FP30-5 Perinatal High-Fat Diet Consumption Programs the Melanocortin System of Juvenile Japanese Macaques

Program: Abstracts - Orals, Featured Poster Presentations, and Posters
Session: FP30-Central Regulation of Appetite & Feeding
Basic
Monday, June 17, 2013: 10:45 AM-11:15 AM
Presentation Start Time: 11:05 AM
Room 304 (Moscone Center)

Poster Board MON-654
Juliana Gastao Franco*, Elinor Louise Sullivan, Elizabeth K Nousen, Diana Lynn Takahashi, Melissa Ann Kirigiti and Kevin L Grove
Oregon Health and Science University/ONPRC, Beaverton, OR
Using a nonhuman primate model, our group demonstrated that high-fat diet (HFD) consumption during gestation alters fetal development of neurons that control food intake, resulting in increased proopiomelanocortin mRNA expression and decreased agouti-related protein mRNA and protein levels. Programming of the systems that regulate energy homeostasis has been suggested as an important contributing factor for the world-wide increased prevalence of obesity in the past decades.

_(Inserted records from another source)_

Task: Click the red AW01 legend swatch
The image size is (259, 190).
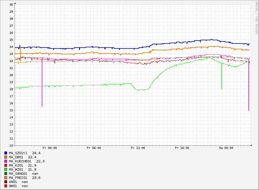Action: tap(6, 186)
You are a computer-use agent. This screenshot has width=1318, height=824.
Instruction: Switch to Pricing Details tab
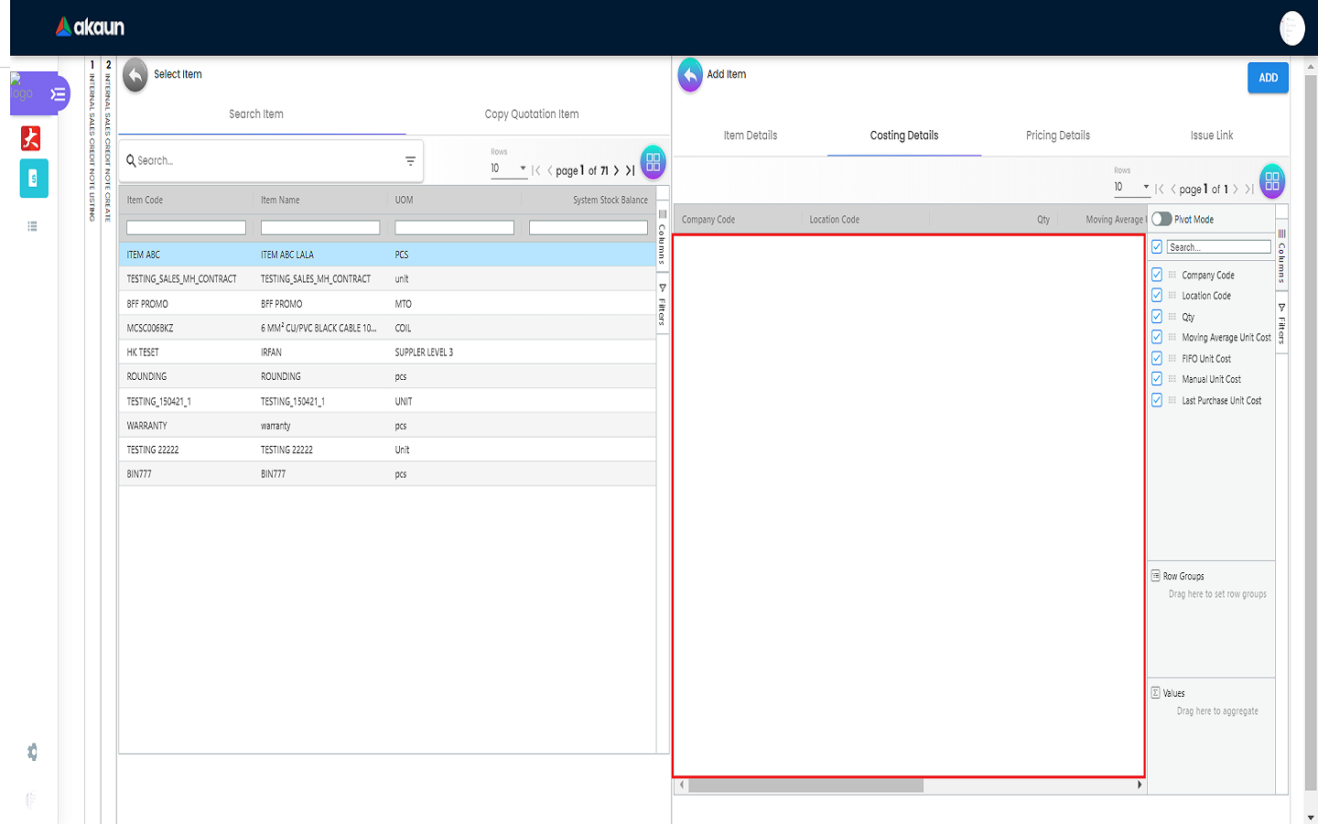[1057, 136]
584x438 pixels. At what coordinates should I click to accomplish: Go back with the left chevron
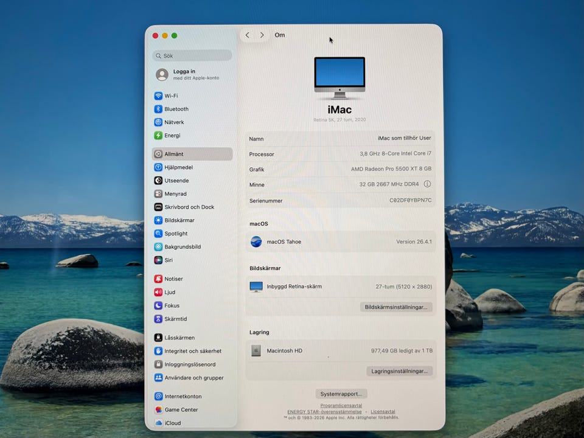click(x=248, y=35)
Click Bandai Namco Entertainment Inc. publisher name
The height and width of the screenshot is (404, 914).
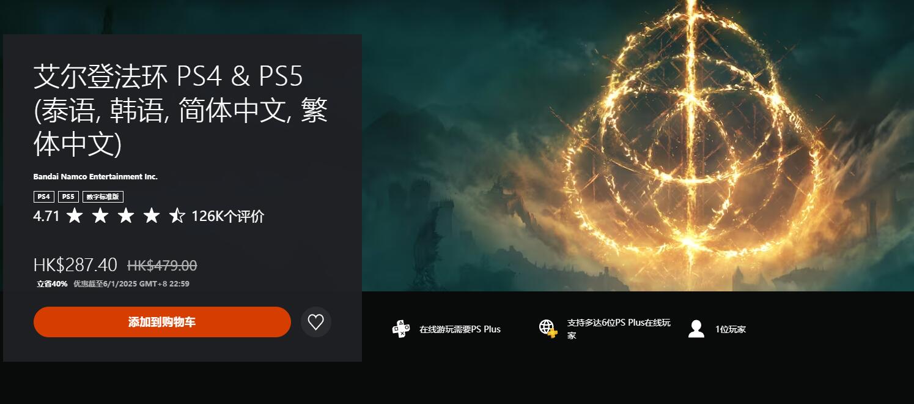tap(95, 176)
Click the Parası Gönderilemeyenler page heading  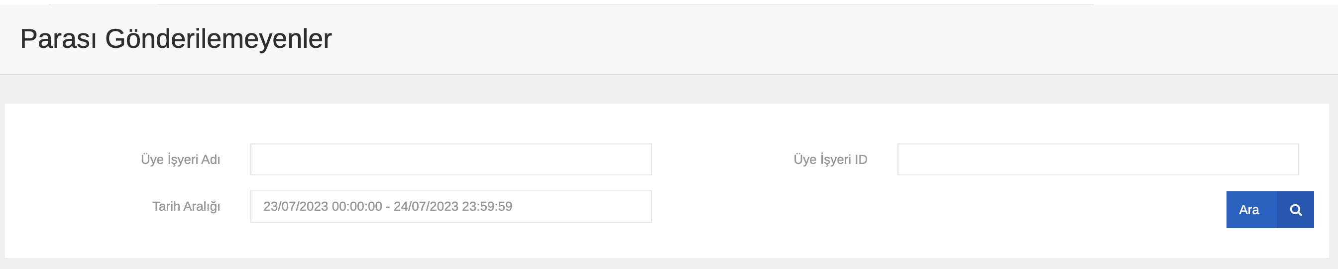(x=176, y=39)

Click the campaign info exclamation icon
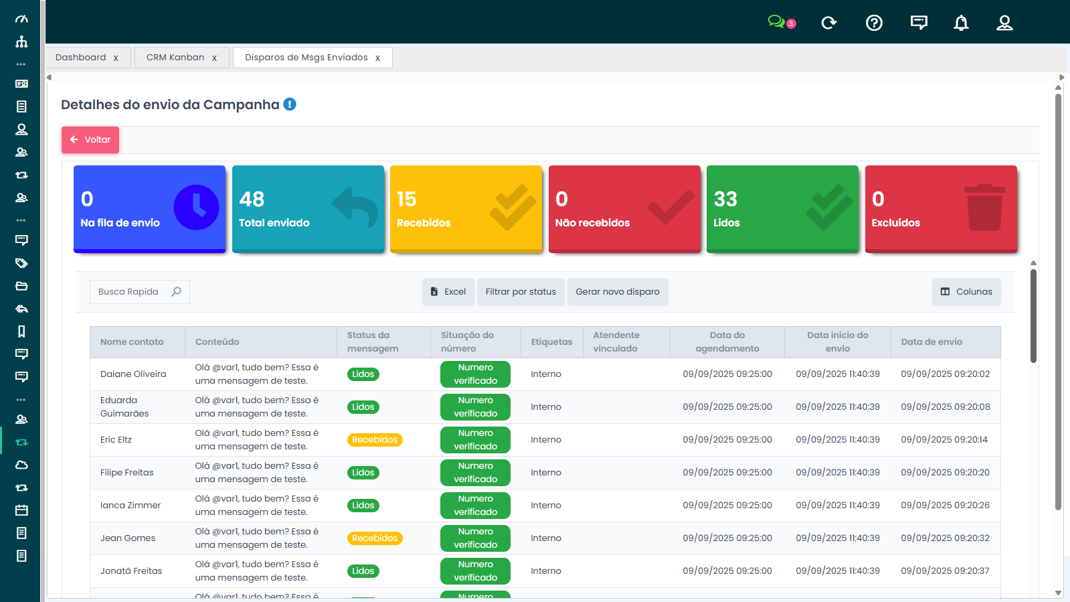[x=290, y=104]

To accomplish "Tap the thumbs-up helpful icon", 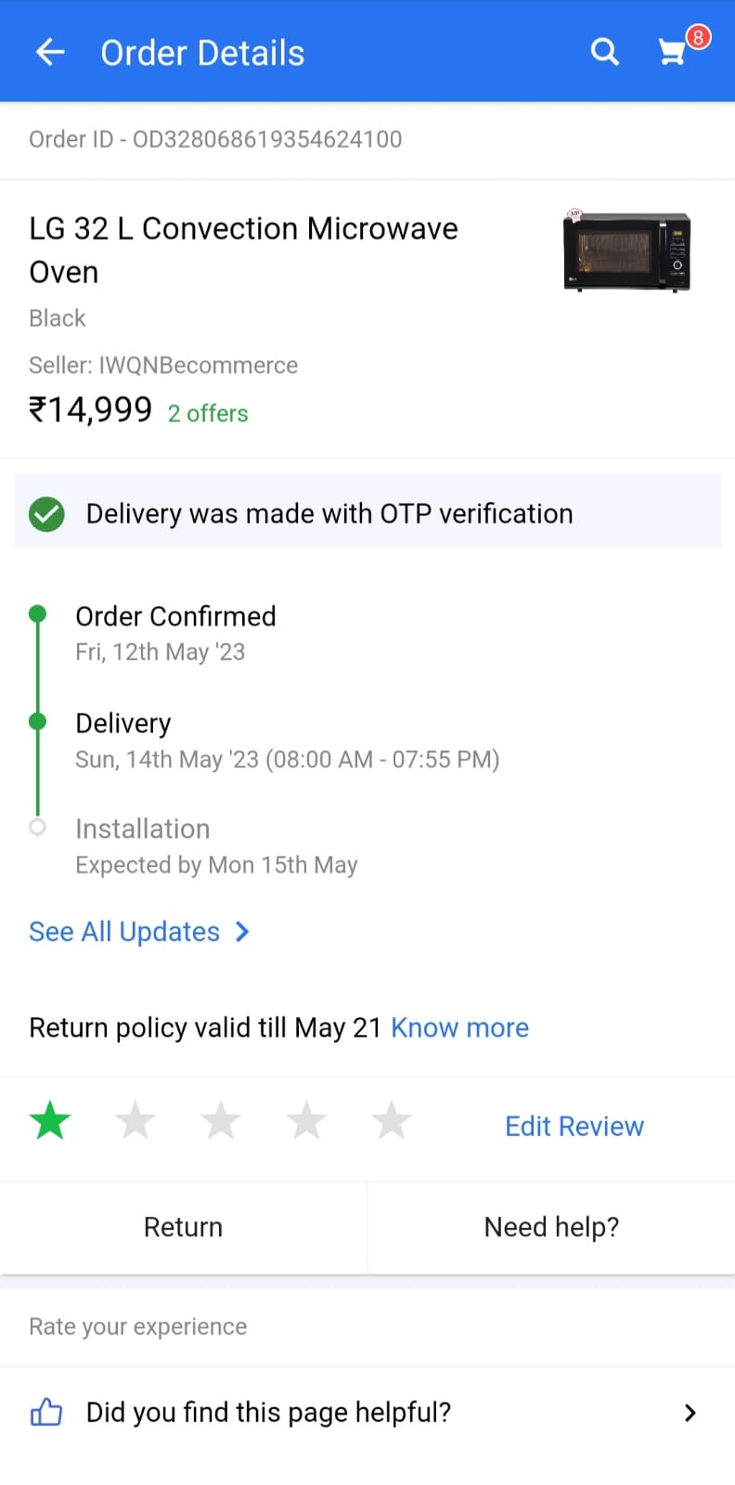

In this study, we hypothesized that exposure to maternal HFD consumption impacts brain development of key pathways that regulate feeding and increase the risk of offspring developing obesity. Our goal was to examine how perinatal HFD consumption can cause permanent programming of the central melanocortin system, food intake, and body weight in juvenile offspring. Offspring naturally born from female Japanese macaques who consumed either a control (CTR) diet (14% fat calories) or a HFD (35% fat calories) were studied. After weaning, the offspring were either maintained on the same diet (CTR/CTR, HFD/HFD) or underwent a diet switch (CTR/HFD, HFD/CTR). Between the ages of 6-11 months of age we measured total food intake, preference of diets with different contents of fat and sugar, body composition, metabolic rate and activity. Immunohistochemistry and in situ hybridization were utilized to examine the melanocortin system in the hypothalamus. The main findings of this study indicate that maternal HFD consumption contributes to increased body weight in male offspring, with no changes in basal and total metabolic rate. Interesting, specifically HFD that were switch to a CTR diet after weaning displayed increased overall food intake and binge eating of diets with high sugar and fat. These animals also displayed an increase in the ratio of AgRP to alpha-melanocyte-stimulating hormone (α-MSH) peptide levels in paraventricular nucleus. Our results suggest that exposure to perinatal HFD can cause a permanent neurochemical change of the melanocortin system in the hypothalamus that consequently predispose offspring to an orexigenic drive for palatable and calorically dense foods, ultimately leading to increased adiposity.